The African Union (AU) Kwame Nkrumah Scientific Awards programme is one of the several bold steps taken by the AU Commission to boost and popularise Science and Technology in Africa through empowering African scientists, celebrating their achievements and promoting all efforts to transform scientific research into economic growth.
In his acceptance speech, Prof Wingfield spoke on behalf of himself and Prof Nabil Ibrahim of Egypt, a Professor in Textile Chemistry and Technology, who won the Award in the Basic Sciences, Technology and Innovation category. Prof Wingfield said that “this award is deeply an illustration of the tremendous support for science and technology of our two home countries, Egypt and South Africa.” Speaking to an audience that included numerous heads of state and national leaders, he urged the leaders of Africa “to join forces and to seriously commit to building capacity in science and technology”. He made the further point that “what is needed is not only support, but sustained support over a long period of time.”

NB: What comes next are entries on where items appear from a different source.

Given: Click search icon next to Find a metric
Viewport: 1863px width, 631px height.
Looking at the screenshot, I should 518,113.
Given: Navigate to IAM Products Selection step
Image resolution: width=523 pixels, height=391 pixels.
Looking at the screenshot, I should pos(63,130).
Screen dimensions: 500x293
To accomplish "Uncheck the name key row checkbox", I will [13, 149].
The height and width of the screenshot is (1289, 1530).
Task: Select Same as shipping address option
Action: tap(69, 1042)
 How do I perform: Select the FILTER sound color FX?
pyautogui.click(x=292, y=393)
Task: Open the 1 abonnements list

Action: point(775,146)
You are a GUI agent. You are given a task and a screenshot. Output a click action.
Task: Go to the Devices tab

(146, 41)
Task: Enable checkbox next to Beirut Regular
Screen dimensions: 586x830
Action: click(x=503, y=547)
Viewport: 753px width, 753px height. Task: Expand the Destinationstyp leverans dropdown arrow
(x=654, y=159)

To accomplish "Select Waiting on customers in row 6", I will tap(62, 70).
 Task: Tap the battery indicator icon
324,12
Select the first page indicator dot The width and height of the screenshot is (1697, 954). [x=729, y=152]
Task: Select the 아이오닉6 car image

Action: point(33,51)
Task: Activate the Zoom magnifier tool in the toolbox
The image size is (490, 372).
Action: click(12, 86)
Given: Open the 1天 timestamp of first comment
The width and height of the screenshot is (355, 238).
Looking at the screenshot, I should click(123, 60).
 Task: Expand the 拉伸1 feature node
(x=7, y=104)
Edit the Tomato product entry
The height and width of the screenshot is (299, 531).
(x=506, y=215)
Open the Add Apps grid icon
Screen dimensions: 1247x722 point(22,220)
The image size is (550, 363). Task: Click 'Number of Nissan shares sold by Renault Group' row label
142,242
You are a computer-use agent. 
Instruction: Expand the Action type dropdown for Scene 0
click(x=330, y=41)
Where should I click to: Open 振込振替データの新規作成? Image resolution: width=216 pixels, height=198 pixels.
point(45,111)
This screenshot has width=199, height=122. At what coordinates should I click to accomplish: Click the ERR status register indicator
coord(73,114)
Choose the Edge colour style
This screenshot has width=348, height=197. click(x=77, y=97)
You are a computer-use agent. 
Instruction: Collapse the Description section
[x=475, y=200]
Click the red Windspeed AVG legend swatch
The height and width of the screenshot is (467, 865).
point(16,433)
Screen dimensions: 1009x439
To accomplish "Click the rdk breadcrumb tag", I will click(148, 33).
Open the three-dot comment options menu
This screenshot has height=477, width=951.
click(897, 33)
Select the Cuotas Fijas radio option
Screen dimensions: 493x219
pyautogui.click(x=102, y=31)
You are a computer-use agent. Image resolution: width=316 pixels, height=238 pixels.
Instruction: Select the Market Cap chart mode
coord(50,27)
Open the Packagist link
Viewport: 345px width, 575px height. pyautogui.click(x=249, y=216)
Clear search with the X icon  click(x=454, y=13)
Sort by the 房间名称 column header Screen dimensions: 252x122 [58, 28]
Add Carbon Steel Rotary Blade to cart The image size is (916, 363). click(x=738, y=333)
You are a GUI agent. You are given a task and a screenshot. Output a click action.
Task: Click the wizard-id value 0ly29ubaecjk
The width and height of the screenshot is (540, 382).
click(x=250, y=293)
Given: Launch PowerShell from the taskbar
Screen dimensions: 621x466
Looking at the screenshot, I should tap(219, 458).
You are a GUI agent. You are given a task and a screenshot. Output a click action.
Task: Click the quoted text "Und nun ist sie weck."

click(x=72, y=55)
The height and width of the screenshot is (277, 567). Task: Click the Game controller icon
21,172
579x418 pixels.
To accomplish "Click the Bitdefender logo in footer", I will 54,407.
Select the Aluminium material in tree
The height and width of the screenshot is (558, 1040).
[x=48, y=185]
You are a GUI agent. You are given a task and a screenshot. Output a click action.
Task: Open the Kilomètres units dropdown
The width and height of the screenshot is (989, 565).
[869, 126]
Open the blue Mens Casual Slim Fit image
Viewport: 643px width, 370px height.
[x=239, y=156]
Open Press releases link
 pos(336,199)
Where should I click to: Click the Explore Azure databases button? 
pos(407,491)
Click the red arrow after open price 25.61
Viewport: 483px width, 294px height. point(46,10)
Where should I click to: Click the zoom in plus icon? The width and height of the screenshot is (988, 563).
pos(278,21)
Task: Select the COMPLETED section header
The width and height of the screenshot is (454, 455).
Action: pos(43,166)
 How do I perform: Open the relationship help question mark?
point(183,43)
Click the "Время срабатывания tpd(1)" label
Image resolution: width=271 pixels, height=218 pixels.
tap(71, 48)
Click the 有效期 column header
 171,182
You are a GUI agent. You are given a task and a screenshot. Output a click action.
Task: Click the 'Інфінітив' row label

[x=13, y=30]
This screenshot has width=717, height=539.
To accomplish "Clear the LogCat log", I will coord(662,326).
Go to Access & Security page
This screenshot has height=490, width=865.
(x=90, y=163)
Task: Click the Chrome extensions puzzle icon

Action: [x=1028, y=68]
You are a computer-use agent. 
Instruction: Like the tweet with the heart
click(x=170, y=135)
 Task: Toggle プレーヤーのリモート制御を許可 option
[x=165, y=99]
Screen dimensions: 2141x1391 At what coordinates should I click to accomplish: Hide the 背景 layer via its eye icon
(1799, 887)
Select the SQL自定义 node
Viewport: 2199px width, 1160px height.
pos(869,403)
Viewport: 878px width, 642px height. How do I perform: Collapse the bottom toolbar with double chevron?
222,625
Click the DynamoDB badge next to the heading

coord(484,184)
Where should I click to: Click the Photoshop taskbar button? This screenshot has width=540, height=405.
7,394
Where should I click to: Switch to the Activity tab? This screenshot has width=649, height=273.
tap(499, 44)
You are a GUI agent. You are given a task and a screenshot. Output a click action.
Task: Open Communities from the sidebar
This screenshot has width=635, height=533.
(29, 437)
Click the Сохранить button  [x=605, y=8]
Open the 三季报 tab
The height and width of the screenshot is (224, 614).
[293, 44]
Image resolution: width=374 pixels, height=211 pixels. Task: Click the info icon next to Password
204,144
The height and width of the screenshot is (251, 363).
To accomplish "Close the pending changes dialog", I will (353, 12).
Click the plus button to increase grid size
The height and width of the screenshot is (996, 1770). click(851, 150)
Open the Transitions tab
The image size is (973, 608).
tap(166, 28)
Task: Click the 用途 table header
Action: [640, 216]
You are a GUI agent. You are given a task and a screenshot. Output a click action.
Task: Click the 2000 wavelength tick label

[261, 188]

In 2012, Prof Wingfield was awarded the prestigious Johanna Westerdijk Award by the Centraalbureau voor Schimmelcultures (CBS) (Fungal Biodiversity Centre, the Netherlands), and also recently received an honorary DSc degree from the University of British Columbia and North Carolina State University.
He has published widely on the topic of tree health in more than 600 research papers and five books. He is an invited speaker and has made numerous prestigious presentations globally. Prof Wingfield has been elected as a fellow of scientific societies, including the Royal Society of South Africa, the Academy of Sciences of South Africa, the Southern African Society for Plant Pathology and the American Phytopathological Society. He is one of the few honorary members of the Mycological Society of America.